- _Document extract_
========

OK, so now I have an excuse to tell you my Star Trek story. Actually, it’s not really that much of a story, but hey, I have some (virtual) column inches to fill-so here goes.

First off, I am not a diehard Trekker (more of a Dwarfer-if you must pry). I enjoyed the 60s TV series, and if I’m channel surfing and happen upon, say, “The City on the Edge of Forever”, or “Space Seed”…They Pull Me Back In (sorry, Mr. Pacino). I never bothered with  the spinoff series, but have seen the theatrical films. I tend to agree with the “even-numbered Trek films are the best” theory.

I’ve never felt the urge to buy collectibles, attend a convention, or don a pair of Spock ears for a Halloween party. However, as fate would have it, in my life I have had close encounters (of the 3rd kind) with two cast members from the original show; encounters that (I imagine) would make a hardcore fan wet themselves and act like the  star-struck celebrity interviewer Chris Farley used to play on SNL.

In the mid 80s, I was working as a morning personality at an FM station in Fairbanks, Alaska. Our station co-promoted a personal appearance by Walter Koenig at (wait for it) the Tanana Valley State Fair, so I had a chance to meet him. The thing that has always stuck with me, however, was not any particular thrill in meeting “Chekov”, but rather his 1000-yard stare.

It was a look that spoke volumes; a look that said, “I can’t believe I’m onstage in a drafty barn in Fairbanks Alaska, fielding the same geeky questions yet again about the goddamn Russian accent. This is why I got into show business?!” To me, it was like watching a sad, real-life version of Laurence Olivier’s Archie in The Entertainer. And as a radio personality (lowest rung of the show biz ladder) and fledgling stand-up comic (next rung up), I wondered if this was A Warning.

========

- _Data excerpts_
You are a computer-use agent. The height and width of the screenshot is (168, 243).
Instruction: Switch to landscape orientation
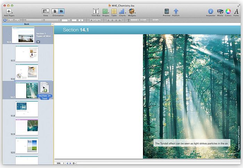click(61, 11)
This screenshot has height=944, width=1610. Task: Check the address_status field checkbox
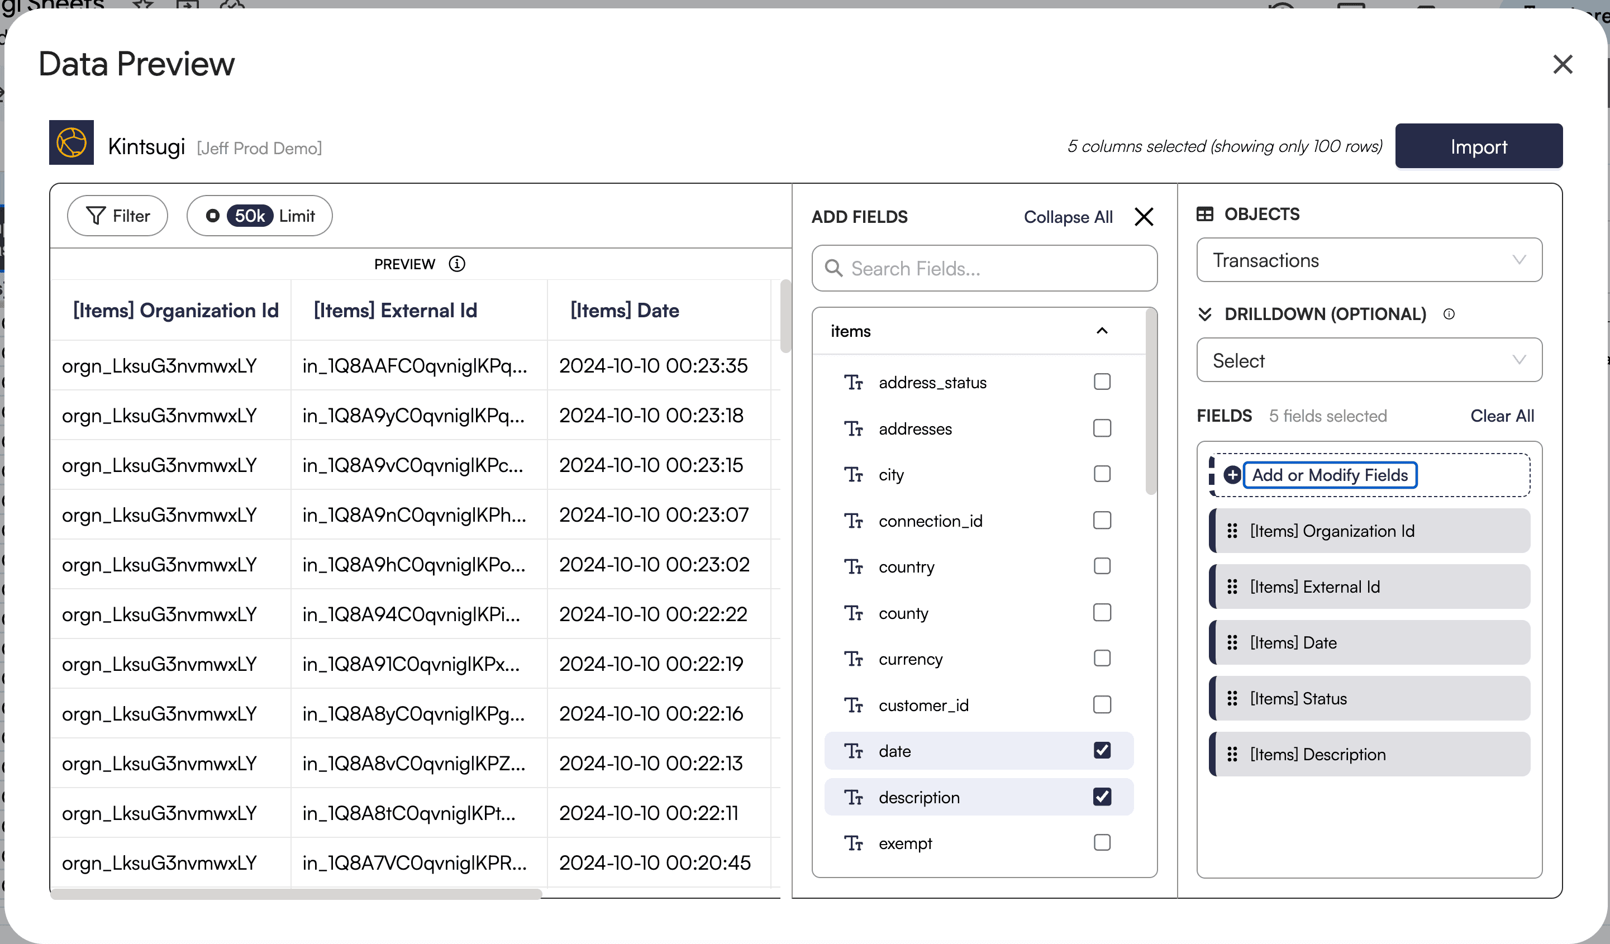pos(1102,382)
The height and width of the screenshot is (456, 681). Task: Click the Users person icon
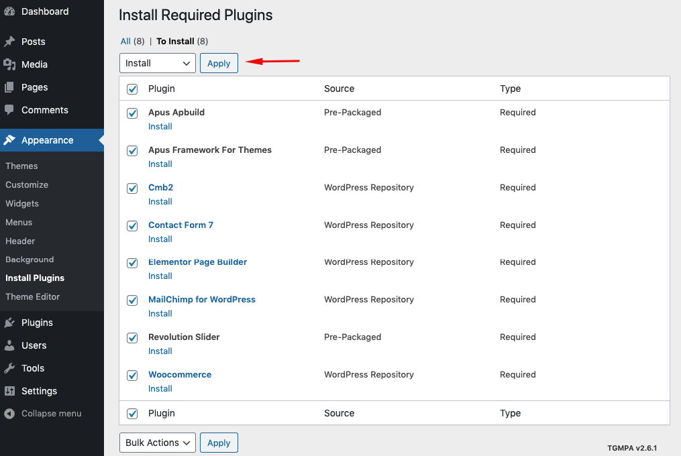click(9, 345)
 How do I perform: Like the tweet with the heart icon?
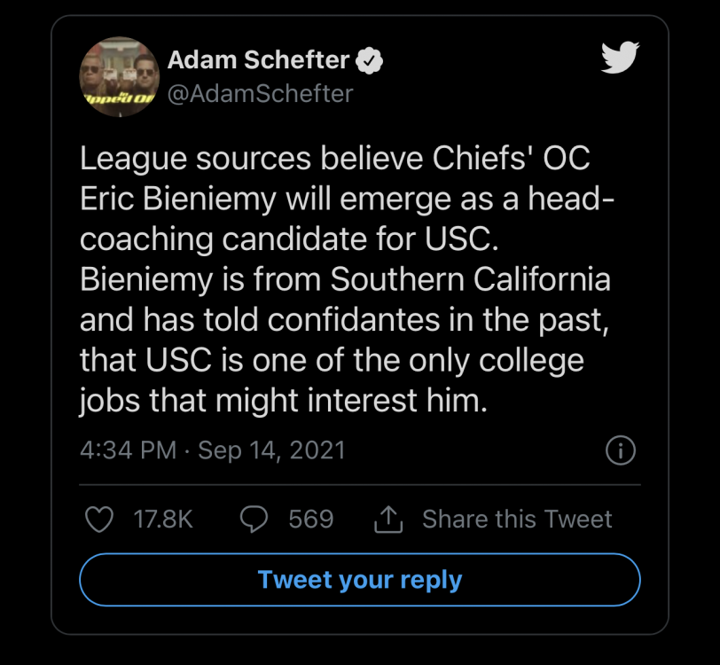(x=99, y=520)
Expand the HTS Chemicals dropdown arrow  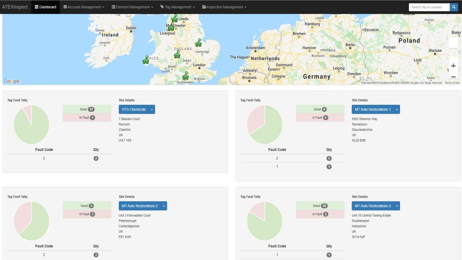point(152,110)
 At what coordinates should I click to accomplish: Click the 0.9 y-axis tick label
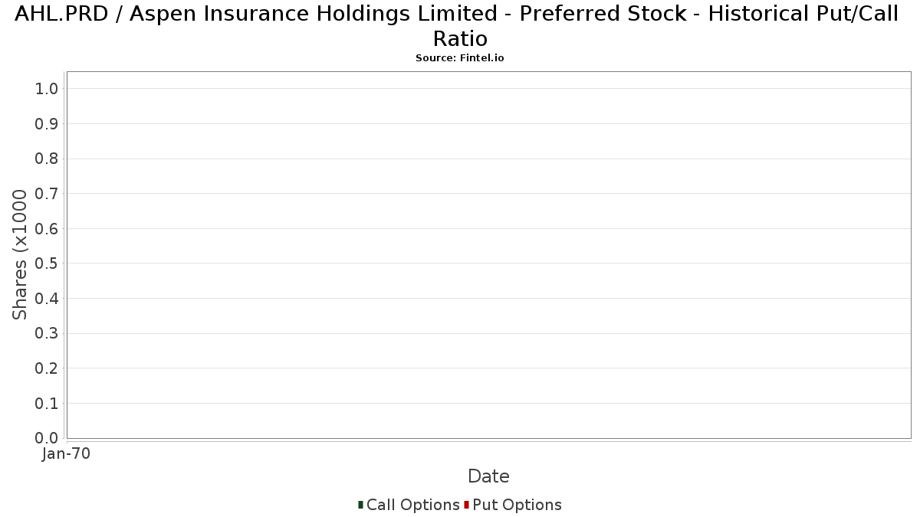[x=47, y=124]
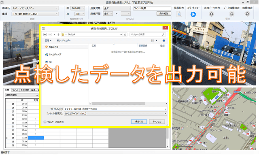Click the dialog horizontal scrollbar

(119, 104)
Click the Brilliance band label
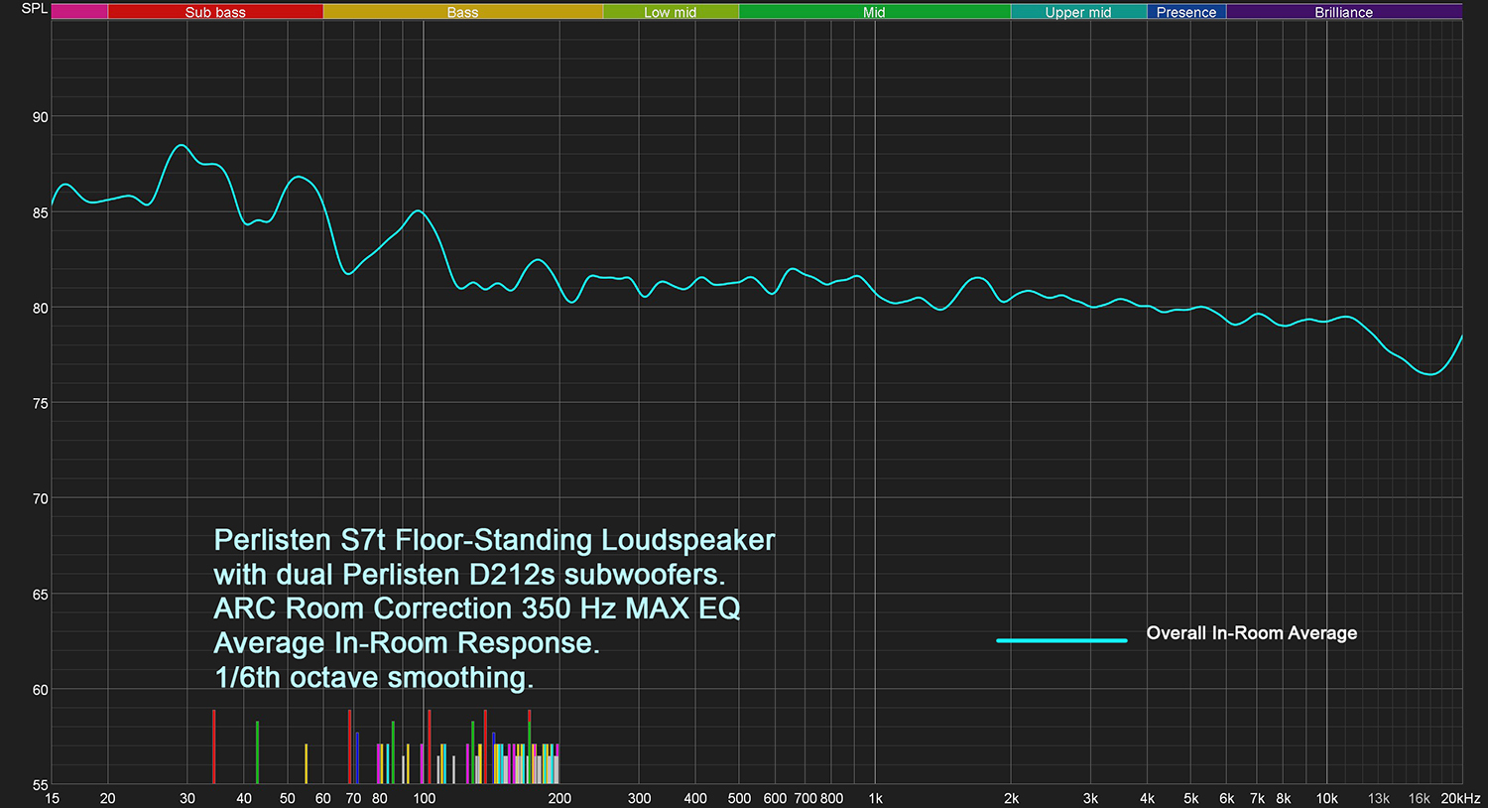Viewport: 1488px width, 808px height. coord(1344,12)
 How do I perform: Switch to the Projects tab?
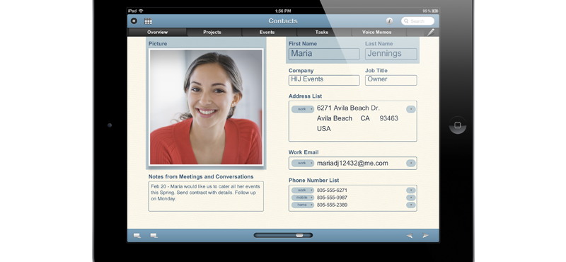tap(212, 32)
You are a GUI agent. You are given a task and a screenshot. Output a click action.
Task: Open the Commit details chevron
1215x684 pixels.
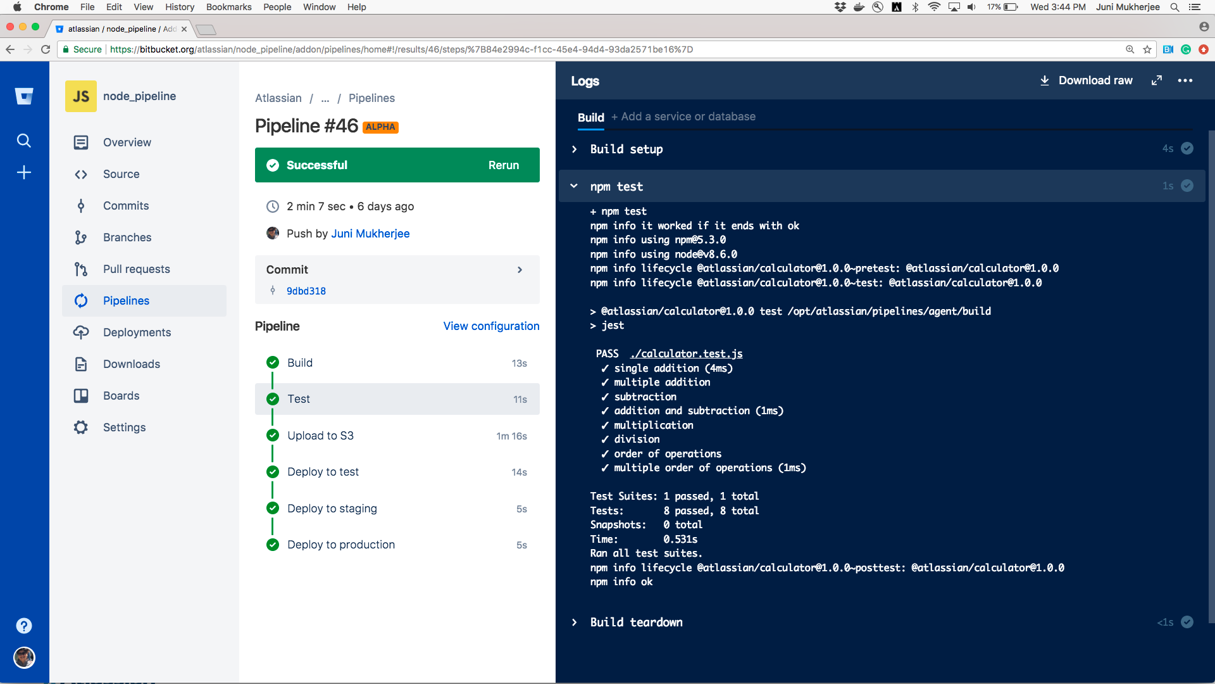coord(520,270)
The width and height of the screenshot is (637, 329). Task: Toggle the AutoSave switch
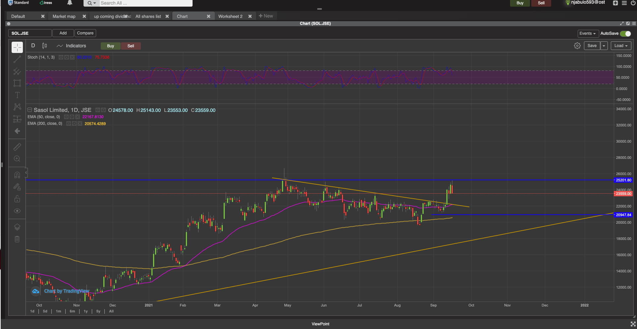625,33
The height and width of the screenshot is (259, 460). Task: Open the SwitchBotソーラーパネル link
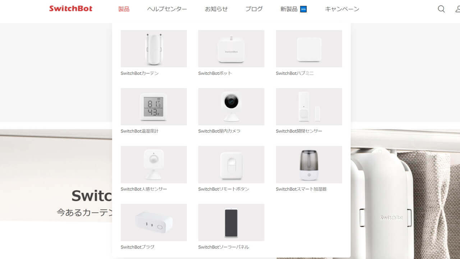point(224,247)
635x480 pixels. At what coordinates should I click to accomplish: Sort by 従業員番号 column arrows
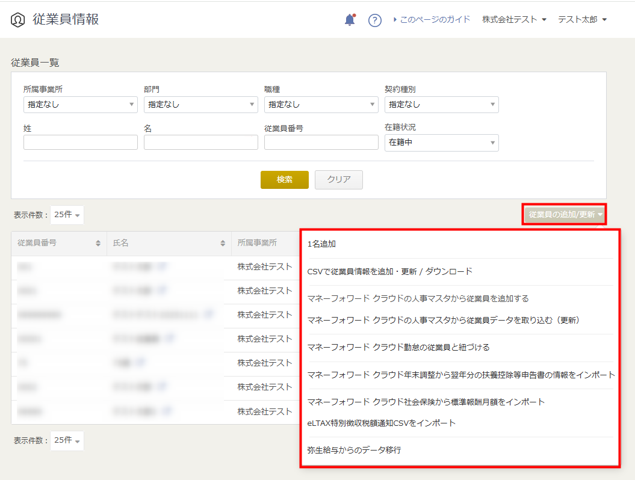(x=98, y=243)
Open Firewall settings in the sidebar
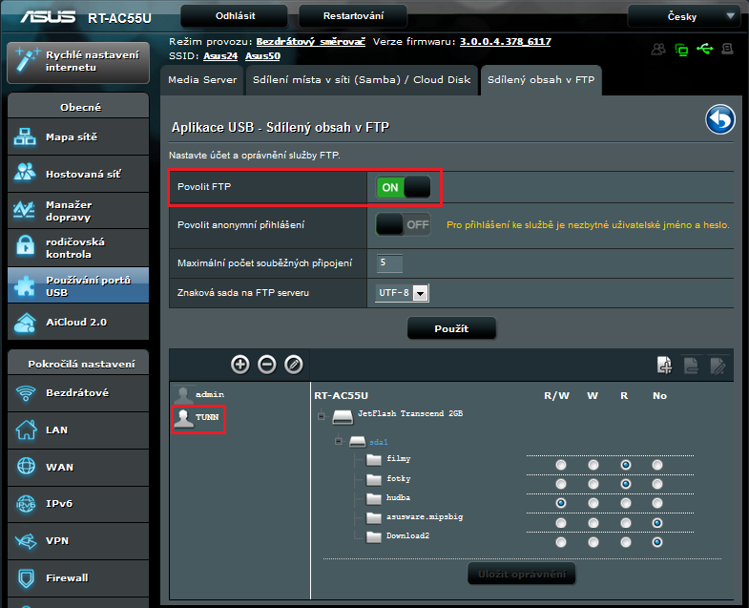The image size is (749, 608). (76, 577)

========

- _Objectives_
[1] According to the Star Trek piece, what job did the writer hold in the mid 80s?
[2] Summarize the Star Trek piece in two sentences.
[3] Continue the Star Trek piece from its last sentence.
The rows were taken from a separate source.

- _Answers in order_
[1] The writer was a morning personality at an FM station in Fairbanks, Alaska.

[2] The writer is not a diehard Trekker but enjoyed the 60s series, has seen the films, and has met two cast members from the original show. In the mid 80s the writer met Walter Koenig at the Tanana Valley State Fair and remembers his 1000-yard stare most, which made the writer wonder whether it was a warning.

[3]
Flash-forward to the mid 1990s. I had moved to Seattle, and found myself “between” radio jobs, supporting myself with sporadic stand-up comedy gigs and working through a temp agency. Through the temp agency, I ended up working for a spell at…at…I’ll just blurt it out: a Honeybaked Ham store in Redmond (I’m sure that there is a special place in Hell for Jews who sell pork; on the other hand, one of my co-workers was a Muslim woman from Kenya, so at least there will be someone there that I already know).

So I’m wiping down the counter one slow day, thinking to myself “After 20 years in radio, and 10 in stand-up comedy, I can’t believe I’m working at a Honeybaked Ham in Redmond, Washington. This is why I got into show business?!” Suddenly, a limo pulls up, and in strolls a casually dressed, ruddy-faced, mustachioed gentleman, getting on in years (hearing aids in both ears). If you’ve ever worked retail, you know that after a while, all the customers sort of look the same; you look at them, but you don’t really SEE them.

As I was fetching the gentleman his ham and exchanging pleasantries, I caught a couple co-workers in my peripheral, quietly buzzing. I put two and two together with the limo and began to surreptitiously scrutinize the customer’s face a little more closely.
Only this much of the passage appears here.